Research by MIT, Google Research, and Stanford University scientists shows that these massive neural networks deep down contain smaller, simpler linear models that the model acquired during its initial training. The language model then uses a simple algorithm to train this smaller, linear model to perform the task by using information already in the large model itself.
It is, actually, a model within a model.
Smarter models for less money
Let’s take GPT as an example. The model has hundreds of billions of parameters and was trained on a huge amount of text from the Internet. So if someone presents a new task to the model, it is very likely that the model will be able to respond appropriately. In fact, it has very likely already encountered something similar during training. The model does not learn to respond to new tasks in isolation but repeats patterns it has already seen during its training. In the output, it uses a previously trained smaller model hidden inside the overall model.
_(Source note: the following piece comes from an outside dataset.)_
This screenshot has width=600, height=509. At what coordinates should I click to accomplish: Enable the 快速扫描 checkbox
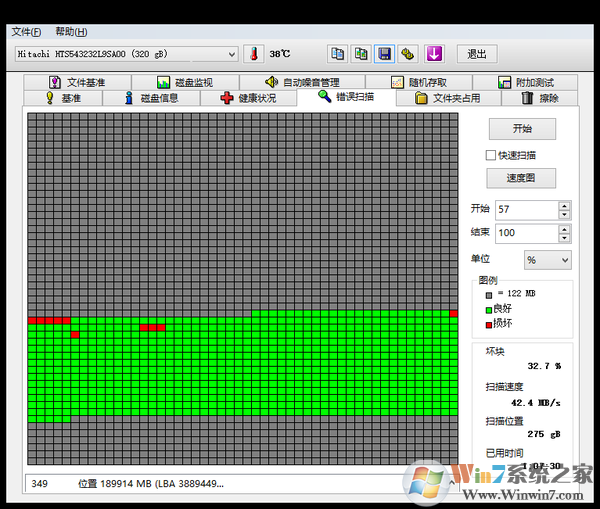(491, 155)
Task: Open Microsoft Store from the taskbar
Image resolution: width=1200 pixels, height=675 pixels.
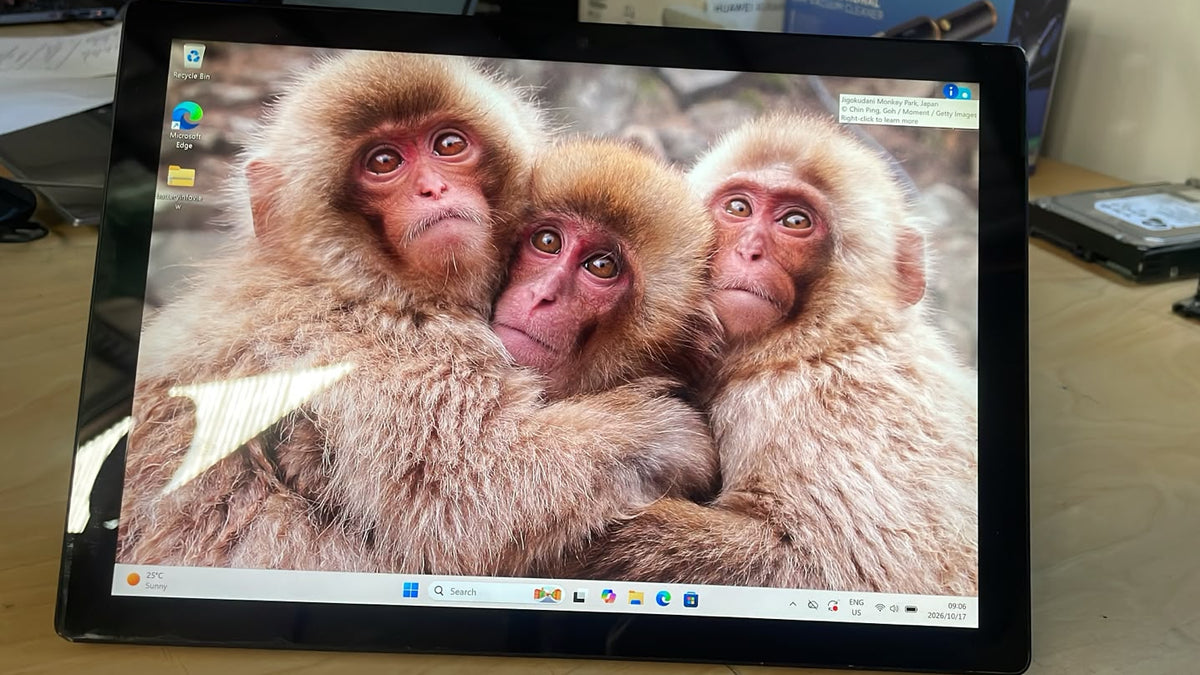Action: tap(690, 600)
But why have researchers yet to learn exactly how LLMs work? Of course, they know in a cursory way, but what happens in neural networks between input and output is partly hidden from the experts. The different layers of interconnected neurons simply “work” somehow – the level of abstraction is already very high indeed. It is not magic, but it is a fascinating phenomenon confirming the advanced nature of artificial neural networks; it is a surprisingly intelligent process we have yet to understand in depth. It makes neural networks and large language models all the more interesting.
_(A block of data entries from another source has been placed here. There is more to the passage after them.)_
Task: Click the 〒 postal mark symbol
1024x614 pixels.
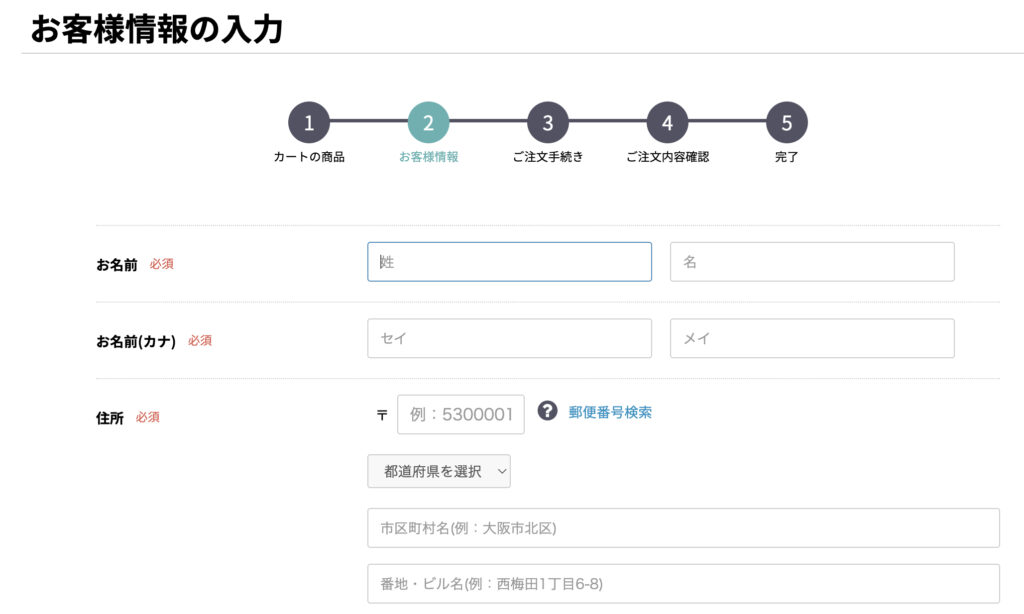Action: click(381, 415)
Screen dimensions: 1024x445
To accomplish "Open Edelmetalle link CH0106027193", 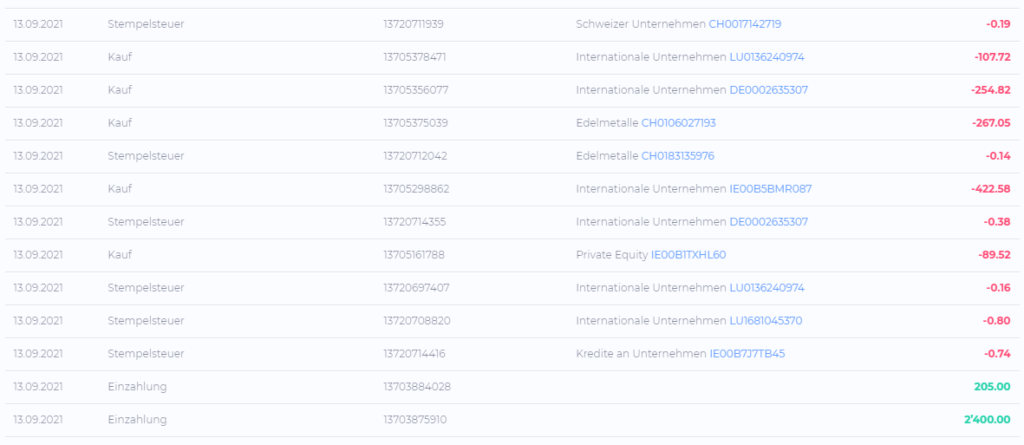I will point(679,123).
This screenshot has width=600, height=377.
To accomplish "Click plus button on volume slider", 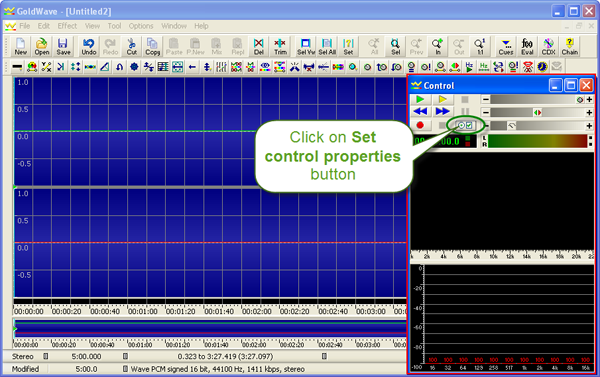I will 589,100.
In-context learning is potentially one of the most important functions of neural networks. If understood thoroughly, it could be applied so that models do not need to be retrained for new tasks, which is otherwise quite expensive.
The time is rapidly approaching when AI will become even more prominent in everyday human life. Our knowledge, understanding, and, likely, the nature of work and productivity will change. General artificial intelligence, a concept that has fascinated and terrified science fiction authors for generations, is steadily approaching. The issue is time and the limits humans set for themselves: The better we understand AI, the safer, better and more sustainably we can use the latest technology.